(Aim of the exercise):
Write the records out once more, exactly as they are given.
======== Material for this task ========
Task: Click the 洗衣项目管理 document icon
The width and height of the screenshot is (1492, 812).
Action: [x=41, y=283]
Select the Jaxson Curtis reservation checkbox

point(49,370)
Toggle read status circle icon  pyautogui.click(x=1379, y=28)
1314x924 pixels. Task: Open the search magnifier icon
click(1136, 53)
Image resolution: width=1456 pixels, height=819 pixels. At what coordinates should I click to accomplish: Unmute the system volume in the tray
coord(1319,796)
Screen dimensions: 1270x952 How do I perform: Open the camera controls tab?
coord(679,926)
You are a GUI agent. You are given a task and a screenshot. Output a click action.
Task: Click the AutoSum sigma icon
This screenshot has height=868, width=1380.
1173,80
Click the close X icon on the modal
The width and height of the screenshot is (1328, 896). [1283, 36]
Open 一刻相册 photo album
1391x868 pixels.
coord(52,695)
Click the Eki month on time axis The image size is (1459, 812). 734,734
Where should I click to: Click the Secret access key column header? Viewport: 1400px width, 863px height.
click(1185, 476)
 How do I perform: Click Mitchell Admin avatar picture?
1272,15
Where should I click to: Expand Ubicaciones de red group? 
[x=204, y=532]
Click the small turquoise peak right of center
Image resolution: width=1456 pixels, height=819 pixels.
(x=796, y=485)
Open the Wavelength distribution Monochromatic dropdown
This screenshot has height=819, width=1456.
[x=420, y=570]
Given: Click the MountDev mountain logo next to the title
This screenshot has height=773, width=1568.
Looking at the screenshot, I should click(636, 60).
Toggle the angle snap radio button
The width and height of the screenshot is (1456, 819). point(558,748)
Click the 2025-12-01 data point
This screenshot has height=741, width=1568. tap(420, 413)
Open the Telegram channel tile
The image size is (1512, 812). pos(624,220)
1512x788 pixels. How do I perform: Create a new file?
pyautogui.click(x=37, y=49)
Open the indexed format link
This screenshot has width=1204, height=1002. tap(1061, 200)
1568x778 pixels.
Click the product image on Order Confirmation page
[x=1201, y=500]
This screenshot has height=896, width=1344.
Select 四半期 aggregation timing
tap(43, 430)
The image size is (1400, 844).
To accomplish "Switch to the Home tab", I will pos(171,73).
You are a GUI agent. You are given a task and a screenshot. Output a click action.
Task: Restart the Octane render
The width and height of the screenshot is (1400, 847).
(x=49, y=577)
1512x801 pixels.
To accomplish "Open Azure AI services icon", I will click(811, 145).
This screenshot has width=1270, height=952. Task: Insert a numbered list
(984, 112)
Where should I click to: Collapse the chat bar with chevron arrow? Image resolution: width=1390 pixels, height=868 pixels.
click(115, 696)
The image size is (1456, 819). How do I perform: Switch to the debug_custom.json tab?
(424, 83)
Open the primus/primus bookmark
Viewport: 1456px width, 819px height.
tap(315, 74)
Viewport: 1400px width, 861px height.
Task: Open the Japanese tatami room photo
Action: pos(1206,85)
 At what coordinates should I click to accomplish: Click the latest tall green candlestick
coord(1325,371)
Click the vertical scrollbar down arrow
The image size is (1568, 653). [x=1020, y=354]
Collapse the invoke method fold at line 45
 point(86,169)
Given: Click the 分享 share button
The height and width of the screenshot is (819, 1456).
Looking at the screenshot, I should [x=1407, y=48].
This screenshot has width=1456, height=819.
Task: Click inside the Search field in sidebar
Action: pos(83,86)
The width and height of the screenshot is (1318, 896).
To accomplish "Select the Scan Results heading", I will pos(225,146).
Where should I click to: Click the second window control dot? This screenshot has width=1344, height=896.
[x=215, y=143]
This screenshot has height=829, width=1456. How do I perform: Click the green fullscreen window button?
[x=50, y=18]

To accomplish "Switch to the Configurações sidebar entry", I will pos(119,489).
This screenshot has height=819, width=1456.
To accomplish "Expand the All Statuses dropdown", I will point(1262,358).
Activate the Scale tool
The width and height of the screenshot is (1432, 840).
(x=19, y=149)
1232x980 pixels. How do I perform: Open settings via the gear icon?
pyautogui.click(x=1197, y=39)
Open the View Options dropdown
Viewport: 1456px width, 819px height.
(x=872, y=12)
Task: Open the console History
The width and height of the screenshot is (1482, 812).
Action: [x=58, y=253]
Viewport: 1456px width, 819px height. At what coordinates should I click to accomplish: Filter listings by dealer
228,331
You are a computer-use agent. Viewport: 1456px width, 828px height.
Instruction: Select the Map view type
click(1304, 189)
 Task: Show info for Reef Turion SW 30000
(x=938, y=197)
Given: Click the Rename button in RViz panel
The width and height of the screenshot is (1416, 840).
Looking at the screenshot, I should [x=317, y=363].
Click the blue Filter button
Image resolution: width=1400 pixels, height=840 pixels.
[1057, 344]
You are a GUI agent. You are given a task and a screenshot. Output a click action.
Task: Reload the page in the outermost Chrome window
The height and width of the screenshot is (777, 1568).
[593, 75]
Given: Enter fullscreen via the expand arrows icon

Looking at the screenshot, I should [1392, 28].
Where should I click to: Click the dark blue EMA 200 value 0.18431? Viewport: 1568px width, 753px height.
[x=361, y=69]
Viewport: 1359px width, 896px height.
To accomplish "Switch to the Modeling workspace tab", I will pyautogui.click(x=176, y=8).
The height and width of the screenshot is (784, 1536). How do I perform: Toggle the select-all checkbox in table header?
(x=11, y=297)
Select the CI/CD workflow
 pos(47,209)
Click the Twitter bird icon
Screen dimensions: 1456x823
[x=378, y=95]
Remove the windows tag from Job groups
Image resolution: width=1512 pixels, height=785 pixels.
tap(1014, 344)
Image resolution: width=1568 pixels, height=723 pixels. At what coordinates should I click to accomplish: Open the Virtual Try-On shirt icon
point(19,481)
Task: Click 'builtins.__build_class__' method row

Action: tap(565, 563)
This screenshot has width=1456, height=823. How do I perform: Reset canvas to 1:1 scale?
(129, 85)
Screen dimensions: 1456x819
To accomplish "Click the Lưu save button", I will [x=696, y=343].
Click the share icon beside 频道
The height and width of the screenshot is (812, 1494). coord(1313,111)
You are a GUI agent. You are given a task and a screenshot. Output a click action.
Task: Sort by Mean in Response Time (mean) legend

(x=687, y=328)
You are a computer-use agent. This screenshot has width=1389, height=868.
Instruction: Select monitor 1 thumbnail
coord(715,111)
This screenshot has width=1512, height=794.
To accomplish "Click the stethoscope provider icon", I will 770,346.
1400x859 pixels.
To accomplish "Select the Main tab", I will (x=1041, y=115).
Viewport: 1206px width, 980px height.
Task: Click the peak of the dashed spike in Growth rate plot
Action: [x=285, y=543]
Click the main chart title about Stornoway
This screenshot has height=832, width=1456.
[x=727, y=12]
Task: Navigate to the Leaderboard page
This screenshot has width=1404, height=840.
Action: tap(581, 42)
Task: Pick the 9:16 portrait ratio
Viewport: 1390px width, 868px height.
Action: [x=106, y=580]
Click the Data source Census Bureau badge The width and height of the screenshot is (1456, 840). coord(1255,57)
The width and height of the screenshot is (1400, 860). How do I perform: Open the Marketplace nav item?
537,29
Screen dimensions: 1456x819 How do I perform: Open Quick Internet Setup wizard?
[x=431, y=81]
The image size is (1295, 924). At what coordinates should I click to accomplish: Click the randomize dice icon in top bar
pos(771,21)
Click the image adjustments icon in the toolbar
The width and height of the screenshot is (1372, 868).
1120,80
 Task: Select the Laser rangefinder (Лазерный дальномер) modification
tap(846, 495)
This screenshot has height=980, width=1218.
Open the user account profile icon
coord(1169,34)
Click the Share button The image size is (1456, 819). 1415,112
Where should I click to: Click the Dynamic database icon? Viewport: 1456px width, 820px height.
========
(Answer):
Task: Click the 洗衣项目管理 document icon
The width and height of the screenshot is (1492, 812).
Action: [x=41, y=283]
Select the Jaxson Curtis reservation checkbox

point(49,370)
Toggle read status circle icon  pyautogui.click(x=1379, y=28)
1314x924 pixels. Task: Open the search magnifier icon
click(1136, 53)
Image resolution: width=1456 pixels, height=819 pixels. At what coordinates should I click to accomplish: Unmute the system volume in the tray
coord(1319,796)
Screen dimensions: 1270x952 How do I perform: Open the camera controls tab?
coord(679,926)
You are a GUI agent. You are given a task and a screenshot. Output a click action.
Task: Click the AutoSum sigma icon
This screenshot has height=868, width=1380.
1173,80
Click the close X icon on the modal
The width and height of the screenshot is (1328, 896). [1283, 36]
Open 一刻相册 photo album
1391x868 pixels.
coord(52,695)
Click the Eki month on time axis The image size is (1459, 812). 734,734
Where should I click to: Click the Secret access key column header? Viewport: 1400px width, 863px height.
click(1185, 476)
 How do I perform: Click Mitchell Admin avatar picture?
1272,15
Where should I click to: Expand Ubicaciones de red group? 
[x=204, y=532]
Click the small turquoise peak right of center
Image resolution: width=1456 pixels, height=819 pixels.
(x=796, y=485)
Open the Wavelength distribution Monochromatic dropdown
This screenshot has height=819, width=1456.
[x=420, y=570]
Given: Click the MountDev mountain logo next to the title
This screenshot has height=773, width=1568.
Looking at the screenshot, I should click(636, 60).
Toggle the angle snap radio button
The width and height of the screenshot is (1456, 819). point(558,748)
Click the 2025-12-01 data point
This screenshot has height=741, width=1568. tap(420, 413)
Open the Telegram channel tile
The image size is (1512, 812). pos(624,220)
1512x788 pixels. How do I perform: Create a new file?
pyautogui.click(x=37, y=49)
Open the indexed format link
This screenshot has width=1204, height=1002. tap(1061, 200)
1568x778 pixels.
Click the product image on Order Confirmation page
[x=1201, y=500]
This screenshot has height=896, width=1344.
Select 四半期 aggregation timing
tap(43, 430)
The image size is (1400, 844).
To accomplish "Switch to the Home tab", I will pos(171,73).
You are a GUI agent. You are given a task and a screenshot. Output a click action.
Task: Restart the Octane render
The width and height of the screenshot is (1400, 847).
(x=49, y=577)
1512x801 pixels.
To accomplish "Open Azure AI services icon", I will click(811, 145).
This screenshot has width=1270, height=952. Task: Insert a numbered list
(984, 112)
Where should I click to: Collapse the chat bar with chevron arrow? Image resolution: width=1390 pixels, height=868 pixels.
click(115, 696)
The image size is (1456, 819). How do I perform: Switch to the debug_custom.json tab?
(424, 83)
Open the primus/primus bookmark
Viewport: 1456px width, 819px height.
tap(315, 74)
Viewport: 1400px width, 861px height.
Task: Open the Japanese tatami room photo
Action: pos(1206,85)
 At what coordinates should I click to accomplish: Click the latest tall green candlestick
coord(1325,371)
Click the vertical scrollbar down arrow
The image size is (1568, 653). [x=1020, y=354]
Collapse the invoke method fold at line 45
 point(86,169)
Given: Click the 分享 share button
The height and width of the screenshot is (819, 1456).
Looking at the screenshot, I should [x=1407, y=48].
This screenshot has width=1456, height=819.
Task: Click inside the Search field in sidebar
Action: pos(83,86)
The width and height of the screenshot is (1318, 896).
To accomplish "Select the Scan Results heading", I will pos(225,146).
Where should I click to: Click the second window control dot? This screenshot has width=1344, height=896.
[x=215, y=143]
This screenshot has height=829, width=1456. How do I perform: Click the green fullscreen window button?
[x=50, y=18]

To accomplish "Switch to the Configurações sidebar entry", I will pos(119,489).
This screenshot has height=819, width=1456.
To accomplish "Expand the All Statuses dropdown", I will point(1262,358).
Activate the Scale tool
The width and height of the screenshot is (1432, 840).
(x=19, y=149)
1232x980 pixels. How do I perform: Open settings via the gear icon?
pyautogui.click(x=1197, y=39)
Open the View Options dropdown
Viewport: 1456px width, 819px height.
(x=872, y=12)
Task: Open the console History
The width and height of the screenshot is (1482, 812).
Action: [x=58, y=253]
Viewport: 1456px width, 819px height. At what coordinates should I click to accomplish: Filter listings by dealer
228,331
You are a computer-use agent. Viewport: 1456px width, 828px height.
Instruction: Select the Map view type
click(1304, 189)
 Task: Show info for Reef Turion SW 30000
(x=938, y=197)
Given: Click the Rename button in RViz panel
The width and height of the screenshot is (1416, 840).
Looking at the screenshot, I should [x=317, y=363].
Click the blue Filter button
Image resolution: width=1400 pixels, height=840 pixels.
[1057, 344]
You are a GUI agent. You are given a task and a screenshot. Output a click action.
Task: Reload the page in the outermost Chrome window
The height and width of the screenshot is (777, 1568).
[593, 75]
Given: Enter fullscreen via the expand arrows icon

Looking at the screenshot, I should [1392, 28].
Where should I click to: Click the dark blue EMA 200 value 0.18431? Viewport: 1568px width, 753px height.
[x=361, y=69]
Viewport: 1359px width, 896px height.
To accomplish "Switch to the Modeling workspace tab", I will pyautogui.click(x=176, y=8).
The height and width of the screenshot is (784, 1536). How do I perform: Toggle the select-all checkbox in table header?
(x=11, y=297)
Select the CI/CD workflow
 pos(47,209)
Click the Twitter bird icon
Screen dimensions: 1456x823
[x=378, y=95]
Remove the windows tag from Job groups
Image resolution: width=1512 pixels, height=785 pixels.
tap(1014, 344)
Image resolution: width=1568 pixels, height=723 pixels. At what coordinates should I click to accomplish: Open the Virtual Try-On shirt icon
point(19,481)
Task: Click 'builtins.__build_class__' method row

Action: tap(565, 563)
This screenshot has width=1456, height=823. How do I perform: Reset canvas to 1:1 scale?
(129, 85)
Screen dimensions: 1456x819
To accomplish "Click the Lưu save button", I will [x=696, y=343].
Click the share icon beside 频道
The height and width of the screenshot is (812, 1494). coord(1313,111)
You are a GUI agent. You are given a task and a screenshot. Output a click action.
Task: Sort by Mean in Response Time (mean) legend

(x=687, y=328)
You are a computer-use agent. This screenshot has width=1389, height=868.
Instruction: Select monitor 1 thumbnail
coord(715,111)
This screenshot has width=1512, height=794.
To accomplish "Click the stethoscope provider icon", I will 770,346.
1400x859 pixels.
To accomplish "Select the Main tab", I will (x=1041, y=115).
Viewport: 1206px width, 980px height.
Task: Click the peak of the dashed spike in Growth rate plot
Action: [x=285, y=543]
Click the main chart title about Stornoway
This screenshot has height=832, width=1456.
[x=727, y=12]
Task: Navigate to the Leaderboard page
This screenshot has width=1404, height=840.
Action: tap(581, 42)
Task: Pick the 9:16 portrait ratio
Viewport: 1390px width, 868px height.
Action: [x=106, y=580]
Click the Data source Census Bureau badge The width and height of the screenshot is (1456, 840). coord(1255,57)
The width and height of the screenshot is (1400, 860). How do I perform: Open the Marketplace nav item?
537,29
Screen dimensions: 1456x819 How do I perform: Open Quick Internet Setup wizard?
[x=431, y=81]
The image size is (1295, 924). At what coordinates should I click to accomplish: Click the randomize dice icon in top bar
pos(771,21)
Click the image adjustments icon in the toolbar
The width and height of the screenshot is (1372, 868).
1120,80
 Task: Select the Laser rangefinder (Лазерный дальномер) modification
tap(846, 495)
This screenshot has height=980, width=1218.
Open the user account profile icon
coord(1169,34)
Click the Share button The image size is (1456, 819). 1415,112
Where should I click to: Click the Dynamic database icon? Viewport: 1456px width, 820px height.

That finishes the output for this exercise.